Emergenza idrica: come cambia il consumo domestico di acqua

 
In considerazione dell´emergenza idrica che è stata annunciata e per cui il Governo ha chiesto lo stato di crisi, anche il Comune ha deciso di anticipare l´entrata in vigore dell´ordinanza che disciplina l´uso domestico dell´acqua.

Nel periodo Aprile ¯ Settembre, infatti, si verifica un maggior consumo di acqua da coltivazione di orti e giardini. Questo si relazione al protrarsi del periodo di siccità esteso complessivamente nel territorio della nostra Regione, alla scarsità delle precipitazioni e alle previsioni non positive riguardanti le riserve idriche, dovuta in particolare a una stagione invernale particolarmente calda e priva di precipitazioni nevose

Fino al 30 settembre è quindi vietato innaffiare orti e giardini e usare l´acqua per la pulizia delle autovetture, dalle ore 10.00 alle ore 21.00 (ad esclusione dei lavaggi pubblici autorizzati).

Le infrazioni a quanto disposto dall´Ordinanza saranno sanzionate, ai sensi dell´art. 10 della Legge n. 689 del 24/11/81, da € 51,00 a € 516, 00.
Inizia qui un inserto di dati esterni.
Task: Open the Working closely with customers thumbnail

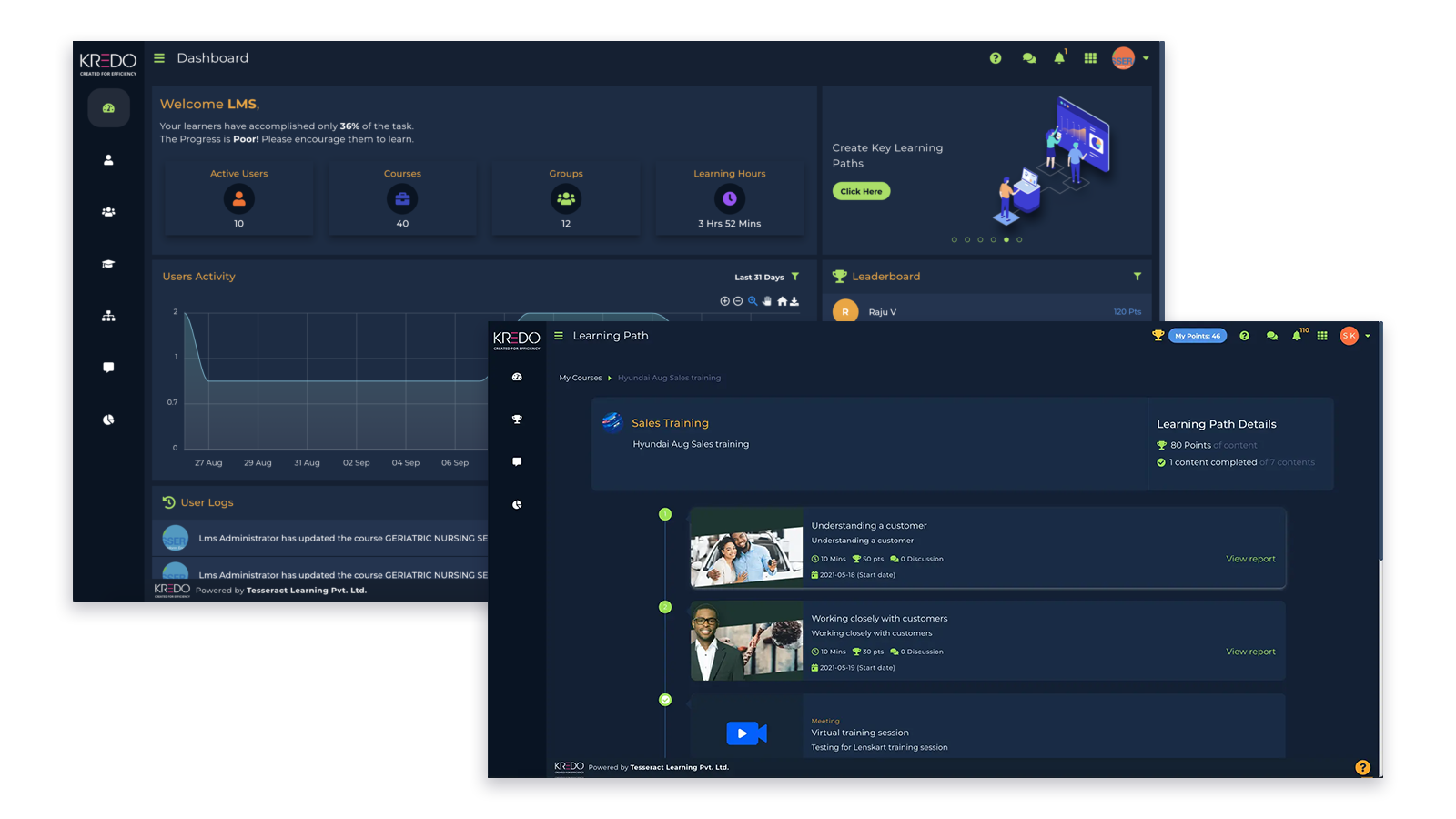Action: [746, 641]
CONSIGLI PER UN USO SOSTENIBILE DELLE RISORSE IDRICHE:
  • Alle famiglie: adeguare i rubinetti con miscelatori a doppio flusso, rompigetti areati e regolatori del flusso; installare cassette di scarico wc a doppio vano; utilizzare per le docce la cornetta;
  • Alle famiglie di attuare comportamenti che contengano il consumo di acqua all´interno della casa: tenere aperto il rubinetto solo per il tempo necessario all´uso; utilizzare la lavabiancheria e la lavastoviglie a pieno carico; per l´irrigazione dei terrazzi e giardini scegliere i sistemi di irrigazione a micropioggia programmabili o a goccia; non utilizzare acqua per la pulizia di vialetti e cortili; 
  • Alle imprese di costruzioni e agli impiantisti di istallare nelle nuove costruzioni e nelle ristrutturazioni delle apparecchiature atte al contenimento dell´uso di acqua potabile e all´uso dell´acqua piovana.